- [Zu bearbeitende Aufgaben]:
**a.** Beantworten Sie anhand des Textes über den Wissenschaftspreis die folgenden Fragen:
(i) Mit welchem Betrag ist der Preis dotiert?
(ii) An welcher Hochschule wird der Preis verliehen?
(iii) Für welche Hand sind bei Streichern ausgeprägte Omega-Zeichen überrepräsentiert?
**b.** Schreiben Sie einen Abschnitt aus dem Text über den Wissenschaftspreis wortgetreu ab. Setzen Sie bei den Worten „Der Wissenschaftler wird“ ein und hören Sie nach „Detmold verliehen werden.“ auf.

Wissenschaftspreis 2007 der DGfMM für Dr. Marc Bangert
Der Wissenschaftspreis der Deutschen Gesellschaft für Musikphysiologie und Musikermedizin (DGfMM) geht in diesem Jahr an Dr. rer. nat. Marc Bangert vom Max-Planck-Institut für Kognitions- und Neurowissenschaften Leipzig.
Der Wissenschaftler wird für seine Arbeit “Specialization of the Specialized in Features of External Human Brain Morphology" (Bangert und Schlaug, European Journal of Neuroscience, 24 (2006)) ausgezeichnet. Der Preis ist mit 2000.- Euro dotiert und wird im Rahmen des 8. Symposiums der DGfMM vom 5.-6. Oktober 2007 an der Hochschule für Musik Detmold verliehen werden.
Bangert und Schlaug untersuchten in ihrer Arbeit, ob es spezialisierte Anpassungen der motorischen Hirnregionen an die besonderen Anforderungen verschiedener Musikinstrumente gibt. Dabei gelang es den Autoren, mithilfe bildgebender Verfahren bemerkenswerte neuroanatomische Unterschiede im "Formfaktor" der primären handmotorischen Großhirnrinde bei Musikern und Nichtmusikern nachzuweisen. So konnten sie zeigen, dass sich das jahrlange Üben an einem Instrument und die sich daraus ergebende Asymmetrie der "musikalisch wichtigeren" Hand in der Form der untersuchten Großhirnwindung widerspiegeln.
Bei Nichtmusikern ist das so genannte "Omega-Zeichen", eine dem motorischen Hand-Areal zugeordnete Windung des Stirnlappens, ungefähr symmetrisch für beide Hände ausgeprägt.
Dagegen findet man bei professionellen Musikern nicht nur eine insgesamt stärkere Ausprägung der typischen Form dieser Windung, sondern eine Überrepräsentation deutlich oder gar exzeptionell ausgeprägter Omega-Zeichen – für die rechte Hand bei Pianisten und für die linke Hand bei Streichern – entsprechend der beim Üben feinmotorisch dominierenden Hand.
Bangert sieht den Beitrag seiner Studie für die neurowissenschaftliche Forschung in einer Reihe von Aspekten: "In den vergangenen Jahren ging der Trend in der Hirnmorphometrie hin zum Einsatz zunehmend komplexer Computerverfahren zur Bestimmung voxelbasierter Differenzen örtlich abgegrenzter Dichtemaße grauer Substanz. Viele dieser mathematischen Verfahren haben Wissenschaftler z.T davon abgehalten zu bemerken, dass manche anatomischen Unterschiede im wahrsten Sinne des Wortes schlicht augenfällig sind." Darüber hinaus, so Bangert, ist dies der erste Forschungsbericht, der zeigt, dass Neuroplastizität im Verlauf intensiven Bewegungstrainings nicht nur die Anzahl, Dichte oder Myelinisierung von Gehirnzellverbünden beeinflusst, sondern buchstäblich die Windungen des Großhirns zu "verformen" imstande ist.
Der Forscher hofft, dass die Implikationen seiner Ergebnisse für das tiefere Verständnis des Bewegungstrainings, des Entstehens von Fehlfunktionen des Bewegungsapparats und der Wirkung therapeutischer Interventionen Gegenstand weiterer intensiver Forschung werden. Im Moment wendet er sich am Max-Planck-Institut für Kognitions- und Neurowissenschaften der Frage zu, inwieweit sich die kortikalen Areale, die bei der Perzeption von Sprachprosodie einerseits und von gesungenen Melodien andererseits aktiv sind, funktionell-anatomisch noch feiner differenzieren lassen.

- [Vorliegende Zeilen]:

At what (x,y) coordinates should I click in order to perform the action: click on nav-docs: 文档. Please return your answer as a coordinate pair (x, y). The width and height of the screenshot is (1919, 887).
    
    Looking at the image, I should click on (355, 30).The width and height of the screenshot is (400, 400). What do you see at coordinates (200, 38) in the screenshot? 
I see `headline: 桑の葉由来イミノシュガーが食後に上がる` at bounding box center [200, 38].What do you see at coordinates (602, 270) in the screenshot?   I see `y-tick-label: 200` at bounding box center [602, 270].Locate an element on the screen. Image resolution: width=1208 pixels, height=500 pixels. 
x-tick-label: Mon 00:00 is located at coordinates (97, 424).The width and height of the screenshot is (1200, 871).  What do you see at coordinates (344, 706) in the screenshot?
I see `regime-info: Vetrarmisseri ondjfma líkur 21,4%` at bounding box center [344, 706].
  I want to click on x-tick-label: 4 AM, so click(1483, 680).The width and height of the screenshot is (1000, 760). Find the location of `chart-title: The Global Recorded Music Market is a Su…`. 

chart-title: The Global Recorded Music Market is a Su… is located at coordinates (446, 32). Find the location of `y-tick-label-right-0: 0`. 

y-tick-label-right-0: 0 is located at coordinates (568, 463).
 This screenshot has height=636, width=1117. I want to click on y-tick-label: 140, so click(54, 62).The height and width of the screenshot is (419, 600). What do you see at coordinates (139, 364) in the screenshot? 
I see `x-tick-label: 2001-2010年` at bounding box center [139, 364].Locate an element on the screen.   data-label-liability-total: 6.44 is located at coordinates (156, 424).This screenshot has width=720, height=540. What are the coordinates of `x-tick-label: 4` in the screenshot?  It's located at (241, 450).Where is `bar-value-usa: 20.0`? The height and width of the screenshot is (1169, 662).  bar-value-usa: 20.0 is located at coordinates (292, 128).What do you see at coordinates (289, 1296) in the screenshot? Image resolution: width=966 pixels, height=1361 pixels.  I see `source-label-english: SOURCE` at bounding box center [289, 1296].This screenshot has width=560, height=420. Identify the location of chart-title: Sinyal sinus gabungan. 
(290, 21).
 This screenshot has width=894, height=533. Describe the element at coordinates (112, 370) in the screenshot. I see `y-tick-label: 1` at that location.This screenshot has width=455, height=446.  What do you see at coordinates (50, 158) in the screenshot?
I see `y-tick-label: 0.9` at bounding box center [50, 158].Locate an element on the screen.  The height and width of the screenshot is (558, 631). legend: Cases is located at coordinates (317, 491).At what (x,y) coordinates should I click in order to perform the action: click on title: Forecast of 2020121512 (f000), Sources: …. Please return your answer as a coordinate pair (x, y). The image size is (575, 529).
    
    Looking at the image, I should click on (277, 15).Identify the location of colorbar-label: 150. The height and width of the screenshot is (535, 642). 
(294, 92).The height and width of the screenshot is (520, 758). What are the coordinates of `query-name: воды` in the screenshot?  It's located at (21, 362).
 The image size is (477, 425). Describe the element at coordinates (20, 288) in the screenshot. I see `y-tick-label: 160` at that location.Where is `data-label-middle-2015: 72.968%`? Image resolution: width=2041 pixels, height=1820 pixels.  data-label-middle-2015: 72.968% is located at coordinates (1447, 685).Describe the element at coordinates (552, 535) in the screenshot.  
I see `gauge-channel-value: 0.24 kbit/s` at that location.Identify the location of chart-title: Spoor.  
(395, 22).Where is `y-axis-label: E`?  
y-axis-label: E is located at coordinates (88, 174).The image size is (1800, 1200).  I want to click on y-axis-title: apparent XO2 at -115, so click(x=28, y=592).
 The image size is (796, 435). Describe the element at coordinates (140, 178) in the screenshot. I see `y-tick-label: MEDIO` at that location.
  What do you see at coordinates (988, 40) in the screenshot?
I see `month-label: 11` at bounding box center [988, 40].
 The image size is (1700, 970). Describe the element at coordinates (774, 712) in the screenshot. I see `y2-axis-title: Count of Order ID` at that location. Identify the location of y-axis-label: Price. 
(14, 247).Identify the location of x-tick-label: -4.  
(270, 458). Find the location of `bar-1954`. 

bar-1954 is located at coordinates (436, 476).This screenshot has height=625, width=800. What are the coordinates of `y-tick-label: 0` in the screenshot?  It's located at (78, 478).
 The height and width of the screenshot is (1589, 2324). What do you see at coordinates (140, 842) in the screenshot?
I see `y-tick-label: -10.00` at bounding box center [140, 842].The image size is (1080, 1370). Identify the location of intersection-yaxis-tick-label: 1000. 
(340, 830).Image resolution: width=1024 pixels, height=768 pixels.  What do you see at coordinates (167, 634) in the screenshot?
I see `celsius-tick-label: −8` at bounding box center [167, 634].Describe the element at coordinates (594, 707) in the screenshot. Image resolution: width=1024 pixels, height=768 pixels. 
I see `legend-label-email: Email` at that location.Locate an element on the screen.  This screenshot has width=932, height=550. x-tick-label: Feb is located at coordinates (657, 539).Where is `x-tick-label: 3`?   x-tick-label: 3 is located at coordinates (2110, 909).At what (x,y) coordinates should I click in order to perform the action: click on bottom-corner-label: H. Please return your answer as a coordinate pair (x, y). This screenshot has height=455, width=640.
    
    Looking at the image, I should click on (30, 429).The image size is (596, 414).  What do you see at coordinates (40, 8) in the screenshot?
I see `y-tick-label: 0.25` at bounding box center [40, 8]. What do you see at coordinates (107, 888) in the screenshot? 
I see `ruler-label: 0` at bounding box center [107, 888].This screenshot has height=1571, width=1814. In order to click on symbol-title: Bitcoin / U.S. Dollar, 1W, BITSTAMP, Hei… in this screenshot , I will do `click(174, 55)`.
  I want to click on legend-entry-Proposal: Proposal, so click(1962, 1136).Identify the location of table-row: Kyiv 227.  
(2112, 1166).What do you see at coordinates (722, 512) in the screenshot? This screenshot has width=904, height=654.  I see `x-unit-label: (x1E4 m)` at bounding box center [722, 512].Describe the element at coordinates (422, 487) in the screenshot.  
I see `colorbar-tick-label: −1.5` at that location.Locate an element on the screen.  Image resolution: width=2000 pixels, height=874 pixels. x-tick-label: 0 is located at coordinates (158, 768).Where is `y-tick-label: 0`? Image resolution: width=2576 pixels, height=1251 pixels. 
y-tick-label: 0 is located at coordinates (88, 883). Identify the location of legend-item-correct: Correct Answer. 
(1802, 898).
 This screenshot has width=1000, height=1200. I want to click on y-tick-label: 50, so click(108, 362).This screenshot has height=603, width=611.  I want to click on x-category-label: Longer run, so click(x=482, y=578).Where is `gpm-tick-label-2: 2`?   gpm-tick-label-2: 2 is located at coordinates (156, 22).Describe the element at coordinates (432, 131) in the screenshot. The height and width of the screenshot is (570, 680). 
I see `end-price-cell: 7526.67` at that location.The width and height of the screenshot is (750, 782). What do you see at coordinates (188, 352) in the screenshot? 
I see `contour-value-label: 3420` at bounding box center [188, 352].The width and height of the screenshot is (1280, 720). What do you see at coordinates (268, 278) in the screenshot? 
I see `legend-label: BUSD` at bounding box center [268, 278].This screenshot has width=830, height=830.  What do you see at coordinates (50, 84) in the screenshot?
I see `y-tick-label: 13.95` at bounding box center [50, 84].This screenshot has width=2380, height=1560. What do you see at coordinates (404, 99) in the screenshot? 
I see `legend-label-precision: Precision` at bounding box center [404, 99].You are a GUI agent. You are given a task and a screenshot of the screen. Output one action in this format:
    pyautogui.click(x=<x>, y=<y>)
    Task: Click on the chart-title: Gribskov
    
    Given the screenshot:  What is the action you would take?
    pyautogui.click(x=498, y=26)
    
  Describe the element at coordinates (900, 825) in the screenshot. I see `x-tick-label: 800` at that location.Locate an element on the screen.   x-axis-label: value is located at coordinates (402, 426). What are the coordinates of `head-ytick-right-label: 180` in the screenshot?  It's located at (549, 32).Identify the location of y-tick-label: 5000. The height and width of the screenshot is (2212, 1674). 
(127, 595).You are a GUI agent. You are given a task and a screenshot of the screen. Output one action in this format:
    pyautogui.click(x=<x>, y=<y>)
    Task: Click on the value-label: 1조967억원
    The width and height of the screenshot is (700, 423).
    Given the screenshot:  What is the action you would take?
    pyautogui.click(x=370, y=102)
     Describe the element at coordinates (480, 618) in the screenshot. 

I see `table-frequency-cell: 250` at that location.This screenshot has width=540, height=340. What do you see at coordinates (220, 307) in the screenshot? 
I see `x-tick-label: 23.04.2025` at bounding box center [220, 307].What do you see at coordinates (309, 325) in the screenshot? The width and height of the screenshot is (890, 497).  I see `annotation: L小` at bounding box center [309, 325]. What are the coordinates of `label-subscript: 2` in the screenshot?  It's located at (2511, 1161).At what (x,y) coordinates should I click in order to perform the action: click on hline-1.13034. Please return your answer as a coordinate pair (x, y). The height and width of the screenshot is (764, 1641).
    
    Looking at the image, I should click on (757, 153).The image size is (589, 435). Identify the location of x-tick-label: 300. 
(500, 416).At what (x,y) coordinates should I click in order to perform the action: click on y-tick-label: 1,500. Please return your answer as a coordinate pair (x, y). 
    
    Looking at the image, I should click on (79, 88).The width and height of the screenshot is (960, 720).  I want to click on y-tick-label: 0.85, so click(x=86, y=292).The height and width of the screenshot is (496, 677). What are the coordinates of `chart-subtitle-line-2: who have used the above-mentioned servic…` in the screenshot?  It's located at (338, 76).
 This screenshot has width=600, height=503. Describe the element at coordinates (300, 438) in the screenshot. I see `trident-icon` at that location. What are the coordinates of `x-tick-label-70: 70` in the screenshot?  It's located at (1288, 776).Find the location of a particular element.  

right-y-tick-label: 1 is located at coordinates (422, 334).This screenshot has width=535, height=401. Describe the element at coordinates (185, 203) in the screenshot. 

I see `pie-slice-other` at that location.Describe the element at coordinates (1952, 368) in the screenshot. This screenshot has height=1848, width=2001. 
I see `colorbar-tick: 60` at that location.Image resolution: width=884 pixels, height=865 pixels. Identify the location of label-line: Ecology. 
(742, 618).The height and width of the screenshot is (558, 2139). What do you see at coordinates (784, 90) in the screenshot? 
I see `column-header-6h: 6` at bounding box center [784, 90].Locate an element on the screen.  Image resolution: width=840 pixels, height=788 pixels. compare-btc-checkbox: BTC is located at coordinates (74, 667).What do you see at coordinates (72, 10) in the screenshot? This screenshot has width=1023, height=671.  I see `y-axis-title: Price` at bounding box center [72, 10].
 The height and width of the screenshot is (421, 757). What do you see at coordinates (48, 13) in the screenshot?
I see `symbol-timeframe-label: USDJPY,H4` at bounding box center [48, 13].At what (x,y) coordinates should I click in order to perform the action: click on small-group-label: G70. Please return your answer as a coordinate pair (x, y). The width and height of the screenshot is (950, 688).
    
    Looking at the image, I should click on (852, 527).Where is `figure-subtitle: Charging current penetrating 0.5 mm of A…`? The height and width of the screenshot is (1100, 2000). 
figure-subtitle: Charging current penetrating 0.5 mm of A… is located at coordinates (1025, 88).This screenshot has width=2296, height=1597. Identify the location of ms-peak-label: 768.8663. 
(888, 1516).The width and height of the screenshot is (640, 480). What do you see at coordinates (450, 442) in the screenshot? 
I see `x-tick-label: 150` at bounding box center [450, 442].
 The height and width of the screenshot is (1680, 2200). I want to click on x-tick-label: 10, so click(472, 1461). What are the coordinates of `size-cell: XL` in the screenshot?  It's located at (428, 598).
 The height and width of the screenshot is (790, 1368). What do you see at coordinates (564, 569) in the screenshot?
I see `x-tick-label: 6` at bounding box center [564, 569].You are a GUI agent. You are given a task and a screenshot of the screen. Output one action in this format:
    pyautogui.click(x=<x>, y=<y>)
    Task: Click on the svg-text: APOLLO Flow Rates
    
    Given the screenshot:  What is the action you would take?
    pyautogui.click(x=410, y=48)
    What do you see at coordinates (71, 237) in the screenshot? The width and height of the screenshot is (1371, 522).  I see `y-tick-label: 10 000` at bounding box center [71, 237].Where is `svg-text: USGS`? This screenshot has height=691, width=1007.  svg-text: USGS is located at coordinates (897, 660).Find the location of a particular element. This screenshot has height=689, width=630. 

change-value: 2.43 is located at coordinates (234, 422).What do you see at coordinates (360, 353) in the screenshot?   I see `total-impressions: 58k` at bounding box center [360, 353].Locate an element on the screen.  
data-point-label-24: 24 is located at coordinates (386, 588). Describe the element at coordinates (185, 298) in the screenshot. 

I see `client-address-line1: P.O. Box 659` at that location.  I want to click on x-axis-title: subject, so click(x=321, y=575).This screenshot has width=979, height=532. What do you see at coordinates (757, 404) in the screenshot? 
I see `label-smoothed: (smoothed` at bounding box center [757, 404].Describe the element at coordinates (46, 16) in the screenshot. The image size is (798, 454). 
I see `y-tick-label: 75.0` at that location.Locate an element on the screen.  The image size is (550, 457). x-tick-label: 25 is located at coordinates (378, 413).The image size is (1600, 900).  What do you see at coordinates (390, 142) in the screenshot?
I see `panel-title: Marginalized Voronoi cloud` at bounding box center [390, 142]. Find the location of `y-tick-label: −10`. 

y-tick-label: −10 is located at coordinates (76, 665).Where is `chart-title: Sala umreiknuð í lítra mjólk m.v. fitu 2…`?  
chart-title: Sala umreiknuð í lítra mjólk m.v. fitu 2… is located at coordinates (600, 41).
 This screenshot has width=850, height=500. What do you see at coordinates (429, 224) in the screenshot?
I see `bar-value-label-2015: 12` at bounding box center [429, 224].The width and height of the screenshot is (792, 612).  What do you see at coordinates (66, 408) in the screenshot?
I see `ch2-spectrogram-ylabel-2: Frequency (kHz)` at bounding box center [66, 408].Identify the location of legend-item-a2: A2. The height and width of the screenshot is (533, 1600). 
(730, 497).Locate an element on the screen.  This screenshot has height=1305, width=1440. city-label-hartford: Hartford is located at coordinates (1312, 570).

- [Lösungen der Aufgaben]:
**a.**
(i) Mit 2000 Euro.
(ii) An der Hochschule für Musik Detmold.
(iii) Für die linke Hand.

**b.**
Der Wissenschaftler wird für seine Arbeit “Specialization of the Specialized in Features of External Human Brain Morphology" (Bangert und Schlaug, European Journal of Neuroscience, 24 (2006)) ausgezeichnet. Der Preis ist mit 2000.- Euro dotiert und wird im Rahmen des 8. Symposiums der DGfMM vom 5.-6. Oktober 2007 an der Hochschule für Musik Detmold verliehen werden.